---------- RECORDS FOR THE EXERCISE ----------
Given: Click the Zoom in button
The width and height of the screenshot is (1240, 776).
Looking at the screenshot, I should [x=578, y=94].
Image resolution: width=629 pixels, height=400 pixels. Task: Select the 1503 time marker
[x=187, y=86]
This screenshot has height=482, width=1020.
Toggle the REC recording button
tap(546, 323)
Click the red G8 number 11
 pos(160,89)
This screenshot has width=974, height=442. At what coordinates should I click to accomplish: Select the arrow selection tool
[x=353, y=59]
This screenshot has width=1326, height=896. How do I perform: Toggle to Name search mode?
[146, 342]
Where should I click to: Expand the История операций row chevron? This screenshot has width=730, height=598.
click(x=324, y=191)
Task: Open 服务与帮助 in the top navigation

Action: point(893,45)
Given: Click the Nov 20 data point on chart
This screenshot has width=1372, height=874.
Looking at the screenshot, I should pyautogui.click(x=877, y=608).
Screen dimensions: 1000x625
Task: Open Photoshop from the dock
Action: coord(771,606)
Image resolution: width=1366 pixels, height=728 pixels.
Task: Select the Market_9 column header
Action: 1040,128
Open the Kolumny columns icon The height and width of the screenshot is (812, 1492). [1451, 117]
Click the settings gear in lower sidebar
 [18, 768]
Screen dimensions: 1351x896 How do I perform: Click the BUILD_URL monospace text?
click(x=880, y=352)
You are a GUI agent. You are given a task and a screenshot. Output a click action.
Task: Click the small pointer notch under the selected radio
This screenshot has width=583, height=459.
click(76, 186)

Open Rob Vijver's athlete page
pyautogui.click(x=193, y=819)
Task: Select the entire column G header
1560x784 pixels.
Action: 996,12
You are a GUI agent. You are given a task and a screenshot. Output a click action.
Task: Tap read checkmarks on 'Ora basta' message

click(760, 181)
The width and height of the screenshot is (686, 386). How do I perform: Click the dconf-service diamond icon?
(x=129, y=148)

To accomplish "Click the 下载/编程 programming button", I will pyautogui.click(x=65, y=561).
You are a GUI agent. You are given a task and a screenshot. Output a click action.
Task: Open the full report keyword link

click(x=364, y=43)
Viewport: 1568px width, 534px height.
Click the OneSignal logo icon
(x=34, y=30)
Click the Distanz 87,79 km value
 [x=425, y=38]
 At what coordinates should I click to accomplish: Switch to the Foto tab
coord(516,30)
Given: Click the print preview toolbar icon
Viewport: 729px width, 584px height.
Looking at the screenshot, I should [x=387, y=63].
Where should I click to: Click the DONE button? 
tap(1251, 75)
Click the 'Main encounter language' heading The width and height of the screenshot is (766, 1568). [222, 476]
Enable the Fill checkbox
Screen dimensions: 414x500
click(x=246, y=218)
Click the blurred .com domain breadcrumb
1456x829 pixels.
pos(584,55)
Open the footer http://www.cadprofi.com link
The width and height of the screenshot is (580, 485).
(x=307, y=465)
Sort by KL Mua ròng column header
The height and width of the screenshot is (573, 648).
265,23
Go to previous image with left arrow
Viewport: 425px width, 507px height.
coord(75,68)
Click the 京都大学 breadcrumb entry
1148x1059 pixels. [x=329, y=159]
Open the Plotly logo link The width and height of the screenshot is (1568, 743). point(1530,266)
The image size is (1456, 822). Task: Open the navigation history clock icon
----------
#### WHAT TO PRODUCE
Copy the lines above, character for character, from the first line through the line that contains "click(760, 181)", including both of those lines.

#### SOLUTION BELOW
Given: Click the Zoom in button
The width and height of the screenshot is (1240, 776).
Looking at the screenshot, I should [x=578, y=94].
Image resolution: width=629 pixels, height=400 pixels. Task: Select the 1503 time marker
[x=187, y=86]
This screenshot has height=482, width=1020.
Toggle the REC recording button
tap(546, 323)
Click the red G8 number 11
 pos(160,89)
This screenshot has width=974, height=442. At what coordinates should I click to accomplish: Select the arrow selection tool
[x=353, y=59]
This screenshot has width=1326, height=896. How do I perform: Toggle to Name search mode?
[146, 342]
Where should I click to: Expand the История операций row chevron? This screenshot has width=730, height=598.
click(x=324, y=191)
Task: Open 服务与帮助 in the top navigation

Action: point(893,45)
Given: Click the Nov 20 data point on chart
This screenshot has width=1372, height=874.
Looking at the screenshot, I should pyautogui.click(x=877, y=608).
Screen dimensions: 1000x625
Task: Open Photoshop from the dock
Action: coord(771,606)
Image resolution: width=1366 pixels, height=728 pixels.
Task: Select the Market_9 column header
Action: 1040,128
Open the Kolumny columns icon The height and width of the screenshot is (812, 1492). [1451, 117]
Click the settings gear in lower sidebar
 [18, 768]
Screen dimensions: 1351x896 How do I perform: Click the BUILD_URL monospace text?
click(x=880, y=352)
You are a GUI agent. You are given a task and a screenshot. Output a click action.
Task: Click the small pointer notch under the selected radio
This screenshot has width=583, height=459.
click(76, 186)

Open Rob Vijver's athlete page
pyautogui.click(x=193, y=819)
Task: Select the entire column G header
1560x784 pixels.
Action: 996,12
You are a GUI agent. You are given a task and a screenshot. Output a click action.
Task: Tap read checkmarks on 'Ora basta' message

click(760, 181)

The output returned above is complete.